Weeding out a solution


The design process is complex and requires extensive planning. The entire project can be compromised if problems are not found early in the design stage. It is important to identify possible issues within the project early in the design process to minimize risk of project failure and to avoid unnecessary costs and delays. A systems engineer’s responsibility is to manage the entire project. He will define derivative requirements based on customer needs and specifications. He will solve conflicts arising between the design teams and select the appropriate solutions. He will be responsible for the final product approval, launch, and support. It is a tremendous task, which can only be accomplished with careful planning, constant monitoring, and critical decision making.

The system engineer will have to take the role of mediator to solve conflicts between the two design teams. Sometimes the solution will require both teams to modify their systems in order to achieve a functioning end product (Loewen, 2013).

The current scenario describes the situation when an UAS system was built overweight. A major contributing factor to this issue is that the guidance, navigation, control and payload delivery system were all purchased from an outside vendor. This resulted in both systems going over their allotted weight budgets. This resulted in the inability of the UAS to carry a sufficient weight to spray a certain amount of fertilizer over the specified area without cutting into the fuel margin.
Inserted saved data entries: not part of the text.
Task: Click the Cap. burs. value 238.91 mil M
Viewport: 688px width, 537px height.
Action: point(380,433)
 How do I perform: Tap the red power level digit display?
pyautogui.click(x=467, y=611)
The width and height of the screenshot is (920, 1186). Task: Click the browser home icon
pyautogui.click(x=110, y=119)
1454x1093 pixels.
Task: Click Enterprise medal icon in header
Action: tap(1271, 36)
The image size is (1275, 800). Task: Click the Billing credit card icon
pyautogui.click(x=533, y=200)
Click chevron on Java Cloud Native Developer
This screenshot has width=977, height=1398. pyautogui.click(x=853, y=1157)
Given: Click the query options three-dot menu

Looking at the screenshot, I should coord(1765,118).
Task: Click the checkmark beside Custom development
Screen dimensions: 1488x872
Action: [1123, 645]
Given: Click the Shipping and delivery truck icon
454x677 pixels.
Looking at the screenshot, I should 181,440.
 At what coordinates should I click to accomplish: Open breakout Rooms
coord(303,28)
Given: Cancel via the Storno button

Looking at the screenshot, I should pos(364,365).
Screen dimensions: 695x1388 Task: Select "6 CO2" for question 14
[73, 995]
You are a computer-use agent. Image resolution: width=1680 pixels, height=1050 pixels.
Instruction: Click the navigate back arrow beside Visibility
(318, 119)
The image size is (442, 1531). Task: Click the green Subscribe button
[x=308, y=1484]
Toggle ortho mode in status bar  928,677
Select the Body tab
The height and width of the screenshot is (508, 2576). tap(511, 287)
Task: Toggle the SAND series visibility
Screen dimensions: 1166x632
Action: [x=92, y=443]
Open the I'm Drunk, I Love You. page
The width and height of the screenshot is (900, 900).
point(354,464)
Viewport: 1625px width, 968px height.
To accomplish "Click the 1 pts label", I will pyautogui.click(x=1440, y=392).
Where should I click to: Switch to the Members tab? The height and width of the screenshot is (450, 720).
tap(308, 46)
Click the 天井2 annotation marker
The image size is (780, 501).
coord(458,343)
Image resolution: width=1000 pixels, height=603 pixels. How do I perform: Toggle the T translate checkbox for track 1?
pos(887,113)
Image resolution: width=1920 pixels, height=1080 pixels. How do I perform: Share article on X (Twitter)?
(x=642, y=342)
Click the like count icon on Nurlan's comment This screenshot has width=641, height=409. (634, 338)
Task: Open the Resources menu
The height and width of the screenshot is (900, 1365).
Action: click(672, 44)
The customer is already expecting the UAS to meet certain performance requirements. Therefore, changing the system’s spraying capacity or range will potentially result in the customer cancelling its order and the entire project may be compromised. Therefore, we need to decide how we can change the UAS to accommodate the customers’ requirements and still be within the weight budget.

What are your considerations?

The primary focus in the systems engineering process are the project requirements. The entire project is focused on transforming the requirements into final product. The main idea is to fulfill these requirements within the constraints: limited resources, limited time, limited weight, etc. (Department of Defense [DoD], 2001). The requirement-based design is an approach which can be used to maintain “quality control” of the project and ensure that design team efforts match what the UAS must accomplish (Loewen, 2013). For this particular project it is important to consider the following:

1. We cannot cut fuel margin, since it will compromise the safety of the system and also reduce its range. Although, it may be possible to modify the power system to be more fuel efficient in order to provide longer endurance with the same fuel amount. However, this may result in significant increase in project cost and time required to complete the process.

2. We can custom design the payload delivery system and/or navigation, control, and guidance system. However, this option will also result in extra costs and time delays. However, certain modification may allow a decrease in size and weight of each system and, therefore, decrease overall gross weight of the UAS.

One solution is to modify the payload delivery (spraying) system by installing a pressurized fluid reservoir instead of electric motor driven pump. The pressurized spraying system will eliminate the need and weight of the motor, the pump and its wiring and hardware. This modification will also lower the overall power requirements for the UAS and save fuel. The reservoir would be filled and then pre-charged with compressed air to deliver the spray under pressure. Another solution is to modify the navigation, control, and guidance system by placing some required navigation and guidance subsystems in the ground control station (GCS) instead directly on the vehicle. It will also save weight and free up the extra space onboard.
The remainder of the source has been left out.